At Compass Montessori School, our Farm School program incorporates the core elements of Dr. Montessori’s suggested Erdkinder model: one of growing, producing, and exchanging. We have a Farm occupation that is responsible for the planting of, care for, and harvesting of food from the land and caring for the animals. In lieu of a residential program, we have a Community and Kitchen occupation. Its charge is to transform, prepare and process food from the farm, host school lunch, host guests to the school, and prepare for special events. We also have a Store occupation that sets-up, designs, and runs the store and sells items grown and produced by both the Farm and Community and Kitchen. Taken together, the three occupations and the Makerspace form an interdependent Micro-Economy - each occupation dependent on the other.
Dr. Montessori speaks to the importance of adolescents spending time away from their families during this critical period in their lives. While we do not have the capacity to develop a boarding component, we endeavor to provide our students with multiple opportunities to experience elements critical to residential life throughout the school year. We have a long history of spending extended periods of time out, off-campus, and overnight.
Plan of Study & Work
At Compass, the Plan of Study and Work focuses on instruction in history, science, math, geometry, language arts, civics, and “self-expressions.”

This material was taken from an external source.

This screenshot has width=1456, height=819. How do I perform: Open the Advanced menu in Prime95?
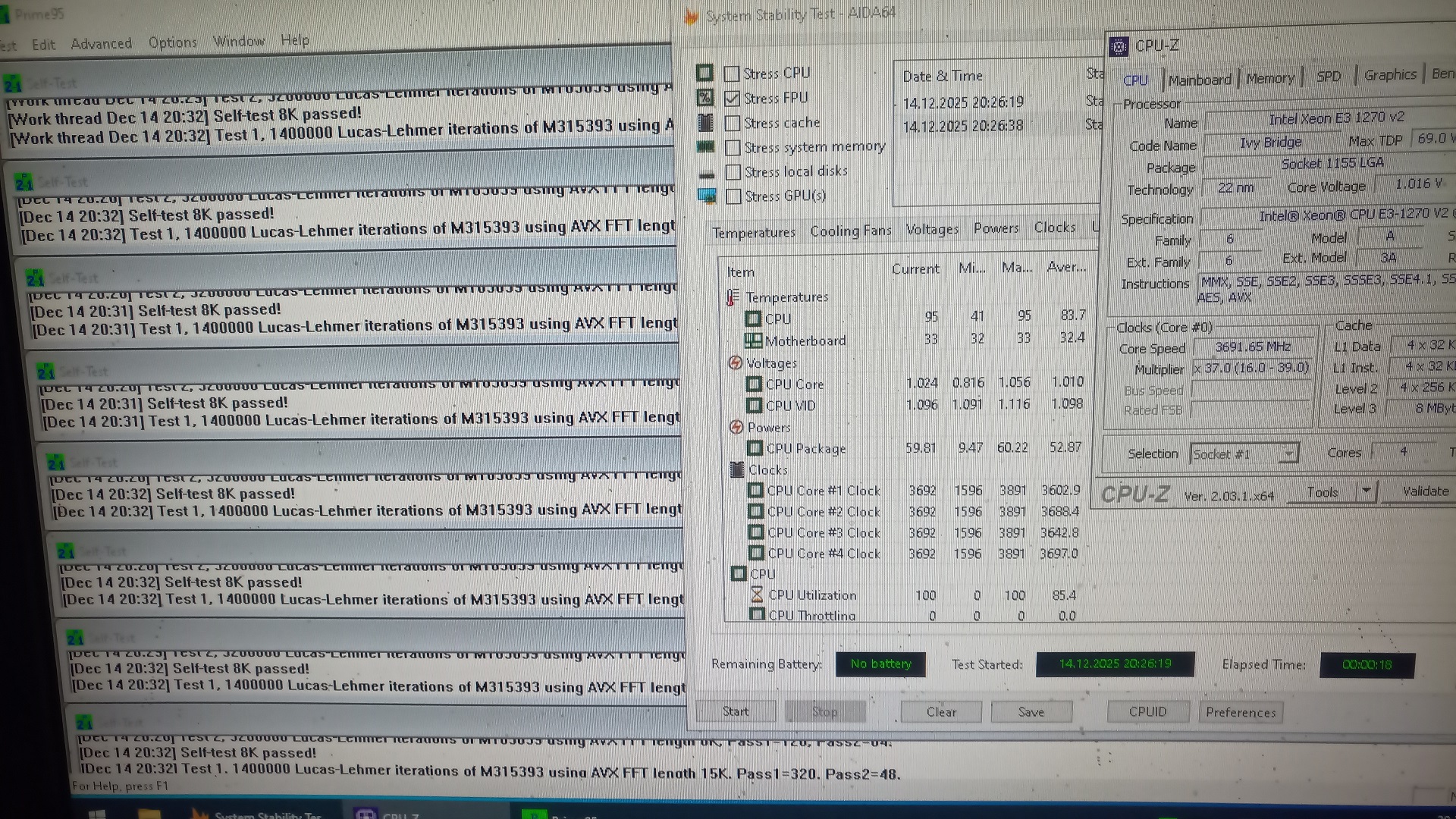click(x=101, y=44)
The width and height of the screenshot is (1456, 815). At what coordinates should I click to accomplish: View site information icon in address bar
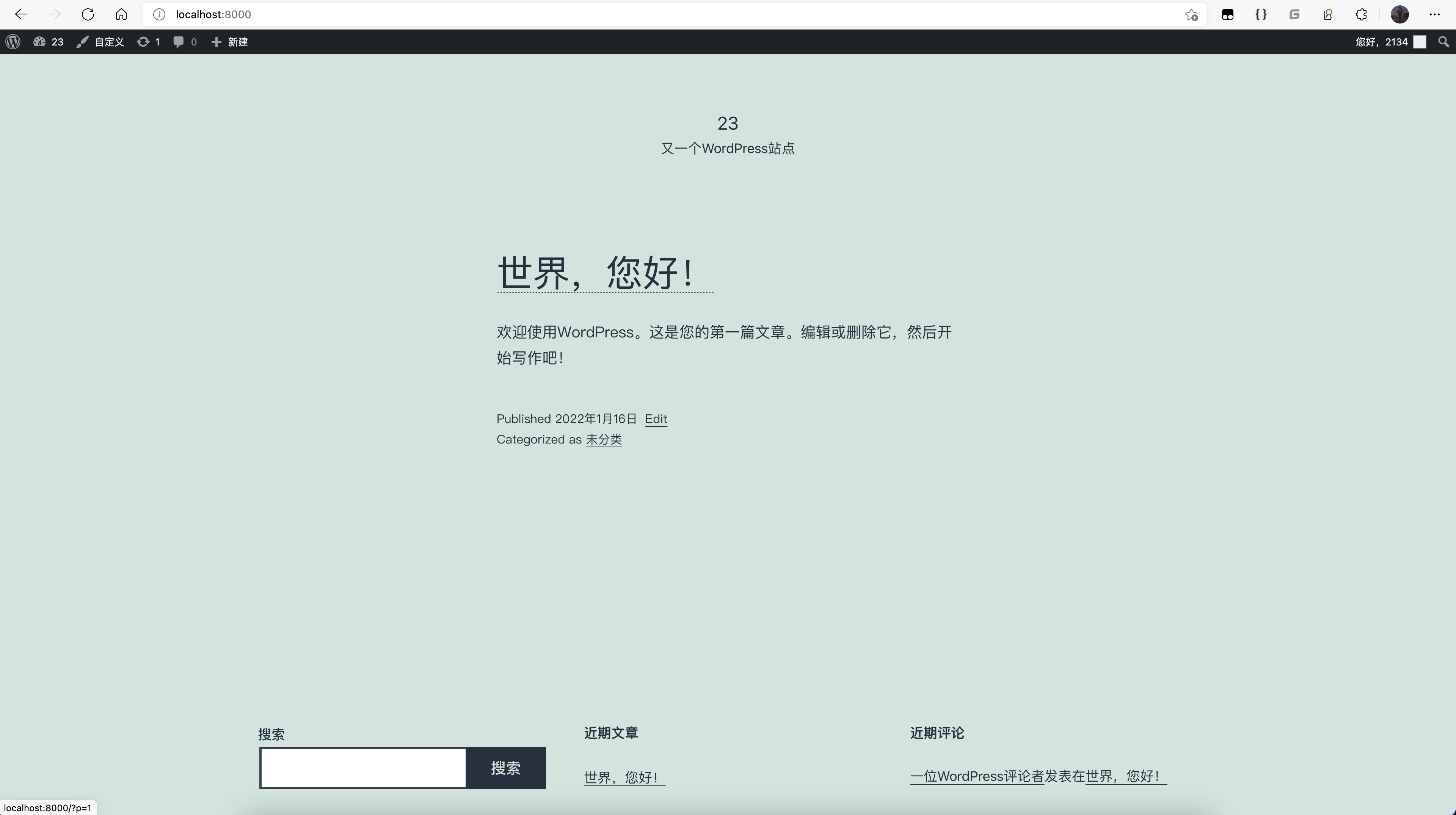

The Plan of Study and Work is structured around the Farm School’s micro-economy. Our 145 students each spend a year in one of three communities: the Farm, the Community and Kitchen, and the Store. Within these communities, psychic work stems from the work of the occupations. The real work and projects students design for their academic skills are relevant to their goals. Each cohort of students has a guide focusing, respectively, on Language Arts, Math, and Social Studies/Science. The guides provide students with the structure of the occupation with which they can explore these disciplines, and also ensure a daily work time when students can work on projects not directly tied to the occupation, such as core math concepts, creative writing, and humanities projects. The Makerspace serves as a prepared environment for students to imagine, design, and create projects in support of their academic or occupation work. Students also have four hour-blocks set aside four times a week for self-expressions.